“A Thousand Falls,” by Nev Sagiba

In the equestrian world it used to be a common saying, “Not until you’ve had a hundred falls will you become a rider.”

Falling successfully is part of riding. Horses are more deadly than any “mushal art.” Many times over.

The ancients were horse men. Those warriors were real, not imaginary. Death happens only once in a lifetime.

You get one chance to get it wrong.

It’s all become a surface thing. Riders, budoka, and other arts. The majority merely want to show off. A fantasy.

As Budoka, there is no place for fear of failure. This fear will precipitate the very failure. In training however, failure is the beginning of the real treasure, the learning curve.

The learning curve is the key to the universe and its secrets which are openly in and all around you. But to which we are all blind until we begin to make the measure of them by meeting possibilities front on.

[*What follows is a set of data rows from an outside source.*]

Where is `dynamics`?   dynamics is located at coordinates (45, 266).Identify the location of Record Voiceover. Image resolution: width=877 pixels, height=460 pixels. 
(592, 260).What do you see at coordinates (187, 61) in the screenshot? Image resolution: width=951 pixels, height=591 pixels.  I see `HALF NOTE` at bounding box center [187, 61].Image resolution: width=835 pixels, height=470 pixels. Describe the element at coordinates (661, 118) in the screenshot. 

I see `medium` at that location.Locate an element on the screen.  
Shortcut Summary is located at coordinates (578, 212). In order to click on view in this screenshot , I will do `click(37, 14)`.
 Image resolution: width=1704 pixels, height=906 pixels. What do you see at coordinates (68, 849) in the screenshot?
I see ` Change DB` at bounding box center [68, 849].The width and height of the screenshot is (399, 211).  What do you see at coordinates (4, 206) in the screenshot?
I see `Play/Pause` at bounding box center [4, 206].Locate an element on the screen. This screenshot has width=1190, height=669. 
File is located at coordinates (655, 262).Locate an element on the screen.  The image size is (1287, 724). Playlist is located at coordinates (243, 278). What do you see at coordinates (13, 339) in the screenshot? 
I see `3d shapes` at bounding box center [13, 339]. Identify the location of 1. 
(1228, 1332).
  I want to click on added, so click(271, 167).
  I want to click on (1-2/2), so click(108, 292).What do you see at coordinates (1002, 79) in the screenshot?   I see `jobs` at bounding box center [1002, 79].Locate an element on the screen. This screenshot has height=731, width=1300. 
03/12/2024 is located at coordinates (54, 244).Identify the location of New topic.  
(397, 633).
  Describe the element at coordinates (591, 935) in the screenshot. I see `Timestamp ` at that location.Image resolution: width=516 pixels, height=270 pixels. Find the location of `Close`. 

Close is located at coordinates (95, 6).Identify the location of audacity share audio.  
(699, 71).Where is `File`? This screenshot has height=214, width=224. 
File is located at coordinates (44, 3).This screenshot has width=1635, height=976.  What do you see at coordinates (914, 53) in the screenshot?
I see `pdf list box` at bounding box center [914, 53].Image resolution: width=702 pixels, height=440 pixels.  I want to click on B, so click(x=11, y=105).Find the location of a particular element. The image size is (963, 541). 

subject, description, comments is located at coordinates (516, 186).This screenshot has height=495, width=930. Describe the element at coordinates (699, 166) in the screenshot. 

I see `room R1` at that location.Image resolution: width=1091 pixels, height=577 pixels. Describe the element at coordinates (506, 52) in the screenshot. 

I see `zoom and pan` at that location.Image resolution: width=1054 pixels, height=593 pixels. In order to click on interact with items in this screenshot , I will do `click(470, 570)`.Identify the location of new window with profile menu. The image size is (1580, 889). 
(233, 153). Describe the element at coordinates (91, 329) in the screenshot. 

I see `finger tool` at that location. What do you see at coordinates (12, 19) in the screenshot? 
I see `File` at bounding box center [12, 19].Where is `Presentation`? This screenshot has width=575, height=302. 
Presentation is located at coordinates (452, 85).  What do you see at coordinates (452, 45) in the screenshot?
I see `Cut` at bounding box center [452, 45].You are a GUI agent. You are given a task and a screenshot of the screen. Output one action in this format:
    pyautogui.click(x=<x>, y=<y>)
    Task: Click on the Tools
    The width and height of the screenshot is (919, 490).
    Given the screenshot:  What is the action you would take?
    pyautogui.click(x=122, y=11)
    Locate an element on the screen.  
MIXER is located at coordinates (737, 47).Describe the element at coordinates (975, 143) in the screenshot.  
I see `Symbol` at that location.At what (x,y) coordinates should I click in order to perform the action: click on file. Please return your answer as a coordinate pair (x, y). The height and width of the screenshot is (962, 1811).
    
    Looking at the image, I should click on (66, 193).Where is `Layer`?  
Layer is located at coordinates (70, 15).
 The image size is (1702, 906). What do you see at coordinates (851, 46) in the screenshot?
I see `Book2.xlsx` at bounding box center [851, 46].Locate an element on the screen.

Ukemi is everything. Without it, your fall, when it comes, will be a big one.

I was recently having a conversation with a world-class equestrienne. She confided that in her youth she would deliberately take a dive off her horse so she could learn to fall safely better.

My hair stood on end with admiration. I thought I was alone in this madness, but I had the previous benefit of ukemi training! She learned it that way!

The real enemy, what gets you hurt, is fear and self-doubt. Lack of zanshin, ki and kokoro, things not learned in an armchair.

I also recall many years ago, after a long period of hard, long work and of necessity, an extended break from dojo training, standing there, not on a horse, just standing and looking at the floor in fear, thinking how far it was. From my head. Where all the ideas of failure live.

The mind playing tricks.

The cure? Take ukemi. So I did and the “big monster” died the death as training resumed.

In the course of a budoka’s life, how many ukemi does one practice? What you do often you get good at.

How many times have ukemi saved you in a real and dangerous situation? There are numerous stories of trainees returning to thank a teacher for ukemi training.

A thousand ukemi are the entry fee, a mere beginning which opens the door to a vast universe of possibilities that literally do not end.

When you no longer fear falling, you stand better, ride better, fire arrows better, wield a sword better, cook better, sweep a floor better and live life better, able to look anyone in the eye with the knowledge that he will not cross the line. Not on your watch.

And if he does, it’s over before it has begun.

Life is a goldmine of experience which when embraced yields its gems. But not in the stars, not yet. For as long as our feet touch the ground they cannot be reached. To gather precious stones, indeed to dive for pearls of wisdom, we need to know that it’s OK to get down low, with the knowledge that we are able to rise again.

This enables you to take charge of life, no matter the details unique to your journey.

This is the Aikido of Morihei Ueshiba, the Aiki O’Kami and the Universe, and it can be yours too.

The secret?

Train, breathe, extend your ki, be balanced, conscious and live so as that you can be proud of your existence and walk tall.

Be yourself and proud of it.

Then a fall will be nothing you can’t get up from and resume life, battle or whatever is the dance of the moment.

Nev Sagiba


  1. I have come to love (most) horses. Most horses, like dogs, are thoroughly used to and like people. Understanding them is to gain another perspective on their life. ‘The world is a salad bar. People can come along for the ride. If you think the people is not too dumb, do what they suggest. BUT job number one is staying with the string. If they ARE too dumb, don’t do anything they want. Life is better at the barn. If they’re obnoxious, show ’em you’re bigger and just as rasty as they are: bronco up! If, though, they’re nice and you think they can handle it, maybe you can take ’em for a nice little run. It’s really upsetting when they fall off…’

  2. Nice article and excusing the pun ”hit it right on the head”.
    I like everyone that has ever stepped on a mat was fine until no longer standing and the mat was trying to hurt me. My first Aikido Sensei, Moylan said ”make friends with the mat” but I just put it down to he was a little strange and had no intention of doing anything with the mat only moving on it. The other martial arts had not prepared me for what I saw at the time was throwing myself. Asked myself many times was I mad to be even trying this.
    Before I knew and understood what ukemi was it was just something to get out of the way while waiting for the REAL AIKIDO to happen. After many many months and lots of headaches from hitting my ”friend” with my head I slowly began to work out that there was much more to Aikido than just doing things to someone. Through many more and often painful falls I began to make friends with the mat- had to as it would have killed me otherwise.
    I still struggle with ”my friend” but 1000s of falls later he no longer wants to hurt me.
    Almost 10 years since hearing ”make friends with the mat” I now pass this on to new students and see the same reaction in their eyes that I had so being ”a little strange” is ok! It will be their turn 1000s of falls later.